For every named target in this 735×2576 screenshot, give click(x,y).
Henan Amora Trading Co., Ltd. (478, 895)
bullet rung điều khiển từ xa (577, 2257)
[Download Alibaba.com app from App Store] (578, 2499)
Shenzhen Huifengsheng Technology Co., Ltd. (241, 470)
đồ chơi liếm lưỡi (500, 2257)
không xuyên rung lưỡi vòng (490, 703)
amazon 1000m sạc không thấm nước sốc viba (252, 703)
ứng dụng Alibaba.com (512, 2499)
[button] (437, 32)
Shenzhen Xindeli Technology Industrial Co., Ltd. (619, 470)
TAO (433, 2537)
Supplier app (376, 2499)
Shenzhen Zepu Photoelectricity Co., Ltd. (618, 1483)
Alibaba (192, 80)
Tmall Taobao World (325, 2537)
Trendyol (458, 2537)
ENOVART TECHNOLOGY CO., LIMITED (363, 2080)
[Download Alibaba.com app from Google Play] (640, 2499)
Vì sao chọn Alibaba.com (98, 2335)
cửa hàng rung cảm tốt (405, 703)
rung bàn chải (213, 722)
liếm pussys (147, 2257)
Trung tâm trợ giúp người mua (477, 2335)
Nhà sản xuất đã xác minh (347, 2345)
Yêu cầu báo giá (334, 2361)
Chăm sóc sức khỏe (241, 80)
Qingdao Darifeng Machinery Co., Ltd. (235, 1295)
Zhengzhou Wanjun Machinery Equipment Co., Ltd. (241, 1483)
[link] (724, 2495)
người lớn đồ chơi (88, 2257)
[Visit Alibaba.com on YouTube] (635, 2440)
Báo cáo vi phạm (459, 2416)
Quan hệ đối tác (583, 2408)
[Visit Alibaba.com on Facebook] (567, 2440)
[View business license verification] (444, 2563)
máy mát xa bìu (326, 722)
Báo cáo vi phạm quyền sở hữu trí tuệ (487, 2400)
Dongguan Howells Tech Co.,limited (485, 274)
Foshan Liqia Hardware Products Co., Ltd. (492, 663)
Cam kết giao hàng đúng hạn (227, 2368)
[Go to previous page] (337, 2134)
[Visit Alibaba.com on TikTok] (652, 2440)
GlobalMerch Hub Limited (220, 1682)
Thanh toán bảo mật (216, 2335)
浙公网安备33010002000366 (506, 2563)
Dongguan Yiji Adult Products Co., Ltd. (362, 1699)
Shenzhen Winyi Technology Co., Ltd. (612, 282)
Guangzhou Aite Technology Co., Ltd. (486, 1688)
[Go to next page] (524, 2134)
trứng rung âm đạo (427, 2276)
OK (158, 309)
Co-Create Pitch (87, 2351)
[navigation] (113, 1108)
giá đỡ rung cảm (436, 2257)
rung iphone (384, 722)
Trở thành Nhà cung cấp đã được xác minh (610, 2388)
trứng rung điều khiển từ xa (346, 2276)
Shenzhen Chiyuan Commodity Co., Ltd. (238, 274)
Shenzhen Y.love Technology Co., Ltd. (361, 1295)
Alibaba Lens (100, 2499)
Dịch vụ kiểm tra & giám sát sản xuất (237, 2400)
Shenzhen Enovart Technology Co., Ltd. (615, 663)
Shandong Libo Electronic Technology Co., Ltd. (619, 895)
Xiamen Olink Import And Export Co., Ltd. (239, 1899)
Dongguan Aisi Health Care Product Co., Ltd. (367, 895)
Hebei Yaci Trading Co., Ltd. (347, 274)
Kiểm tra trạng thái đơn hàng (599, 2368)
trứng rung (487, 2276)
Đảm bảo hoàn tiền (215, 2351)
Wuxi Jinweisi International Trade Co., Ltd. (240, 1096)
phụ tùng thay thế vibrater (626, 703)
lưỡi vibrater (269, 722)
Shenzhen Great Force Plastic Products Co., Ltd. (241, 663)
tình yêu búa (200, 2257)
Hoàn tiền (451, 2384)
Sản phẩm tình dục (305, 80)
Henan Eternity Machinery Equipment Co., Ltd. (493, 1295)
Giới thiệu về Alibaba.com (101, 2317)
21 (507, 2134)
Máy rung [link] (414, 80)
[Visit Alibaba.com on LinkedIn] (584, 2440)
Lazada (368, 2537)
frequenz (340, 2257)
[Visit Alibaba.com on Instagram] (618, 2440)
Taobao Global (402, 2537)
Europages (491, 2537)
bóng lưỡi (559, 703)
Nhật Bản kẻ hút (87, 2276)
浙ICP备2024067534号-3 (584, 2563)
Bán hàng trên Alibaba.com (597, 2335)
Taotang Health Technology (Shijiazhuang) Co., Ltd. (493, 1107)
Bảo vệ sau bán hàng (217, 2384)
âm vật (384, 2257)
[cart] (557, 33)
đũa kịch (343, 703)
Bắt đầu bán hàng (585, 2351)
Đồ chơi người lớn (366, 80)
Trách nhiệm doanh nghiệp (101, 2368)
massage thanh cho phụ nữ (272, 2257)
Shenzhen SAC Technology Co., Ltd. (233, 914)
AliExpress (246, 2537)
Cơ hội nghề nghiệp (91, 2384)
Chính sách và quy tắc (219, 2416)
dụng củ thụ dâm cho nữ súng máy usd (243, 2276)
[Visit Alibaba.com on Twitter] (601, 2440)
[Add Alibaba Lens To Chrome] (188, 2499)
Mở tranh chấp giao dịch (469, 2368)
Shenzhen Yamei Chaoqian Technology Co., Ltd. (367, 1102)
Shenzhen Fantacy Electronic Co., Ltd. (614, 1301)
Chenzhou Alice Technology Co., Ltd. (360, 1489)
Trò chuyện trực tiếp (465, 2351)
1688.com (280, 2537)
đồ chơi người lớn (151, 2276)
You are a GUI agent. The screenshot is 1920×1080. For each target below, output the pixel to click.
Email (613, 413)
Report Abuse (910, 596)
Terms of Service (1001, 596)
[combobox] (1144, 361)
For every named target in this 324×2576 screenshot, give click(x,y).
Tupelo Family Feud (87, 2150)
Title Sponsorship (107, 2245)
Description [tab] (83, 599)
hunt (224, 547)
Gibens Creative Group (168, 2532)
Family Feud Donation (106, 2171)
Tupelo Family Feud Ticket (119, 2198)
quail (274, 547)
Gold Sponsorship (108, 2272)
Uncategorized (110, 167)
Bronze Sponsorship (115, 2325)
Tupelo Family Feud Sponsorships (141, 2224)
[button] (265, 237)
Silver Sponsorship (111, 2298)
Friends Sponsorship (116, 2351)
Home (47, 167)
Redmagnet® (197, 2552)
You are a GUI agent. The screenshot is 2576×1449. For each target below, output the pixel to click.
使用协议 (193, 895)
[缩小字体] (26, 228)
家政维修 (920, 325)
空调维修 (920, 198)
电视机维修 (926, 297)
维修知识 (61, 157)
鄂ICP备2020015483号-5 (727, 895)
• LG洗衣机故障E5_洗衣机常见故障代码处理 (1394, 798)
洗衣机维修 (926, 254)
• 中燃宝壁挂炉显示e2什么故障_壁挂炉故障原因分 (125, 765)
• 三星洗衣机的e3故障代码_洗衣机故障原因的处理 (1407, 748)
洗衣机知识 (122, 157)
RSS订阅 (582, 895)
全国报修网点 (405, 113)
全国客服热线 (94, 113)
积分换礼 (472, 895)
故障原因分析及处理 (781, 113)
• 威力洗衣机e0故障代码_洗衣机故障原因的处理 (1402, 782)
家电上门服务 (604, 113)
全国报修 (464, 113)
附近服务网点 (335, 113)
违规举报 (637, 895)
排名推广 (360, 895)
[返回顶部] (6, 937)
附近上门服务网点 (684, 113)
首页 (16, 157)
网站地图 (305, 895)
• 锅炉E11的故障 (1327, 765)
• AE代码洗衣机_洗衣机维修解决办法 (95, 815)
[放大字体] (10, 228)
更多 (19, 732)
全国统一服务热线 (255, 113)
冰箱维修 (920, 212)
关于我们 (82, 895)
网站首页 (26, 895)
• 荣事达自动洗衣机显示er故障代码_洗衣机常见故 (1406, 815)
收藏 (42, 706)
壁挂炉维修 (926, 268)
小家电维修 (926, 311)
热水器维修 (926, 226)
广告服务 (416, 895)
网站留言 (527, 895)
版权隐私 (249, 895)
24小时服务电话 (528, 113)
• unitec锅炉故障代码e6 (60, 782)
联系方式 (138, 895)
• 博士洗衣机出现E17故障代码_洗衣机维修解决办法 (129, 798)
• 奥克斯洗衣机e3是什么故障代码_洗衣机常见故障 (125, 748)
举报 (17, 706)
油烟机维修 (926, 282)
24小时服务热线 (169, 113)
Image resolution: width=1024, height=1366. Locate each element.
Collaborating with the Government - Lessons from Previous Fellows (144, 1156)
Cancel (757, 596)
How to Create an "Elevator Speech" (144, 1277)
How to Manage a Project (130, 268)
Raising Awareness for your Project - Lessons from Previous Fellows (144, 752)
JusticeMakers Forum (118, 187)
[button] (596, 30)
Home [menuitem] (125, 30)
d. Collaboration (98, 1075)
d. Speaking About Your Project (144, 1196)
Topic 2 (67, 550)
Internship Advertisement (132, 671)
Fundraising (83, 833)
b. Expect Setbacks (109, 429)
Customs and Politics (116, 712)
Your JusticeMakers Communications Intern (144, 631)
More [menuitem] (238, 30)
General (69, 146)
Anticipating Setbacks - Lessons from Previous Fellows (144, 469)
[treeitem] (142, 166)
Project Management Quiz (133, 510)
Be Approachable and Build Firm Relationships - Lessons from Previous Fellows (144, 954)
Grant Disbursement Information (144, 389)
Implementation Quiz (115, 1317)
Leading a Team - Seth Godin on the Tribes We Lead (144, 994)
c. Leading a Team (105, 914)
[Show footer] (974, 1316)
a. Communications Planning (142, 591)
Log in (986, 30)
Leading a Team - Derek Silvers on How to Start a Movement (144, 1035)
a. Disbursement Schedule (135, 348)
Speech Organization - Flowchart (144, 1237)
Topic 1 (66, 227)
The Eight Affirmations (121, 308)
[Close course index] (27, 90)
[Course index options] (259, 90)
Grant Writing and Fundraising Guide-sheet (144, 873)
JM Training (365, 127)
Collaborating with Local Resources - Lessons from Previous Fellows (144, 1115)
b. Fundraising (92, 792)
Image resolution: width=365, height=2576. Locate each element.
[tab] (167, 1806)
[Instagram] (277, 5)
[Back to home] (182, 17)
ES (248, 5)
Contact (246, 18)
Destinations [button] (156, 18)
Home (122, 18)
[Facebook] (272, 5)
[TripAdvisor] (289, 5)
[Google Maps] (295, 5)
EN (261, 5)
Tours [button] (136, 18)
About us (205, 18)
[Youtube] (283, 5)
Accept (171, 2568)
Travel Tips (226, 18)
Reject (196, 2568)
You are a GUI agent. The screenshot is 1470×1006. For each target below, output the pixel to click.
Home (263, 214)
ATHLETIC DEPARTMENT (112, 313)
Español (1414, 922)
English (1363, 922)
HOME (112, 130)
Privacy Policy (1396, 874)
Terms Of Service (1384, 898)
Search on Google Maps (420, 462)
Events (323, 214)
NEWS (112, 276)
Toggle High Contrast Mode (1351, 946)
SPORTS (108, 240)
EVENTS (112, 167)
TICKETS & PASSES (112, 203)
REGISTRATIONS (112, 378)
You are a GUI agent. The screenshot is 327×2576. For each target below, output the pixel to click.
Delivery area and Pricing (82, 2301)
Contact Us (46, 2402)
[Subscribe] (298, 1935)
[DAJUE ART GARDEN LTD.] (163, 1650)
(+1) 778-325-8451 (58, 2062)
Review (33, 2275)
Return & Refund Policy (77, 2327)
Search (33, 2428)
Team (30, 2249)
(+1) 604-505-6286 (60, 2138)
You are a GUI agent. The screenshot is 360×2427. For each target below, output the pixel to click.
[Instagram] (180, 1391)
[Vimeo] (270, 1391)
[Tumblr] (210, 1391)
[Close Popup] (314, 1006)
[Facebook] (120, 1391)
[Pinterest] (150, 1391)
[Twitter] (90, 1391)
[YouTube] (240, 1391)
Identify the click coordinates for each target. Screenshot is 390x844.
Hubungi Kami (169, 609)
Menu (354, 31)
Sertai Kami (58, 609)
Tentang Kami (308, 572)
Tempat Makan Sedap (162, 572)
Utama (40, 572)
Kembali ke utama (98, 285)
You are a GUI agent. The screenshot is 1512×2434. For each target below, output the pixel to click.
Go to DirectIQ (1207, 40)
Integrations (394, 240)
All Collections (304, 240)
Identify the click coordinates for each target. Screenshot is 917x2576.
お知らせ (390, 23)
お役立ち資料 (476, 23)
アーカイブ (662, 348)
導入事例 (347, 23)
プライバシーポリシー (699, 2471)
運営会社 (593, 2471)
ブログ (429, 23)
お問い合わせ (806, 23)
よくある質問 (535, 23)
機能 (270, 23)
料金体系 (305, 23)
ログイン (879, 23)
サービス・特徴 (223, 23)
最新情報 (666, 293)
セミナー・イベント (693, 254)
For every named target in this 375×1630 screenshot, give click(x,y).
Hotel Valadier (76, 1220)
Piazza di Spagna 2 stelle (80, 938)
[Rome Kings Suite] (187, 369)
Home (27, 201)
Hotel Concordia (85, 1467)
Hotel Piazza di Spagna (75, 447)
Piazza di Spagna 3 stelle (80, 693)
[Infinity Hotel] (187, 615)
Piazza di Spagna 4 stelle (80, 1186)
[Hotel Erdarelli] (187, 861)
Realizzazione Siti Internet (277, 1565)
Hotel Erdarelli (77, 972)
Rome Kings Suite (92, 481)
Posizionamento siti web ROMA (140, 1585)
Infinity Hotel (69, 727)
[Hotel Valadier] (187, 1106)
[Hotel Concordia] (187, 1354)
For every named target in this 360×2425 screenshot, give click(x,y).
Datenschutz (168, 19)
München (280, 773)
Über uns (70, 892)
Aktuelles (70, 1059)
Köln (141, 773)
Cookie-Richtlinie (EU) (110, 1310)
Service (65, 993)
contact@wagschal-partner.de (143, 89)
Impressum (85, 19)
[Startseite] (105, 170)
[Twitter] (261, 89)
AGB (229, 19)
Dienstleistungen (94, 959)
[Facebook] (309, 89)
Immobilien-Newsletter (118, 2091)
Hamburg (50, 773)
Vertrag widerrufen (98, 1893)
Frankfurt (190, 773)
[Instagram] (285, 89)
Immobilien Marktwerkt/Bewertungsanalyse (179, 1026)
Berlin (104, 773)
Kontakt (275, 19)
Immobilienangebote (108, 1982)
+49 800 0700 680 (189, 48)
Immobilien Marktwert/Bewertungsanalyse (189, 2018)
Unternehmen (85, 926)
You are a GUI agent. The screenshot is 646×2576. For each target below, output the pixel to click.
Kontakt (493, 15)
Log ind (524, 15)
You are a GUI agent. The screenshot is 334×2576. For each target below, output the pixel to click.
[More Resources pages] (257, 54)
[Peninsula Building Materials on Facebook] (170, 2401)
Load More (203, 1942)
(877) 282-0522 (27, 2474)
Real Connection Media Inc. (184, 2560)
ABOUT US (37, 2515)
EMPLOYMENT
* * * * * * * * *
▶ TASK
Transcribe the lines above between the line holding "Shandong Libo Electronic" and the line holding "Taobao Global (402, 2537)", inclusive, exactly as they stand and with nothing added.

▶ SOLUTION
Shandong Libo Electronic Technology Co., Ltd. (619, 895)
Xiamen Olink Import And Export Co., Ltd. (239, 1899)
Dongguan Aisi Health Care Product Co., Ltd. (367, 895)
Hebei Yaci Trading Co., Ltd. (347, 274)
Kiểm tra trạng thái đơn hàng (599, 2368)
trứng rung (487, 2276)
Đảm bảo hoàn tiền (215, 2351)
Wuxi Jinweisi International Trade Co., Ltd. (240, 1096)
phụ tùng thay thế vibrater (626, 703)
lưỡi vibrater (269, 722)
Shenzhen Great Force Plastic Products Co., Ltd. (241, 663)
tình yêu búa (200, 2257)
Hoàn tiền (451, 2384)
Sản phẩm tình dục (305, 80)
Henan Eternity Machinery Equipment Co., Ltd. (493, 1295)
Giới thiệu về Alibaba.com (101, 2317)
21 (507, 2134)
Máy rung [link] (414, 80)
[Visit Alibaba.com on LinkedIn] (584, 2440)
Lazada (368, 2537)
frequenz (340, 2257)
[Visit Alibaba.com on Instagram] (618, 2440)
Taobao Global (402, 2537)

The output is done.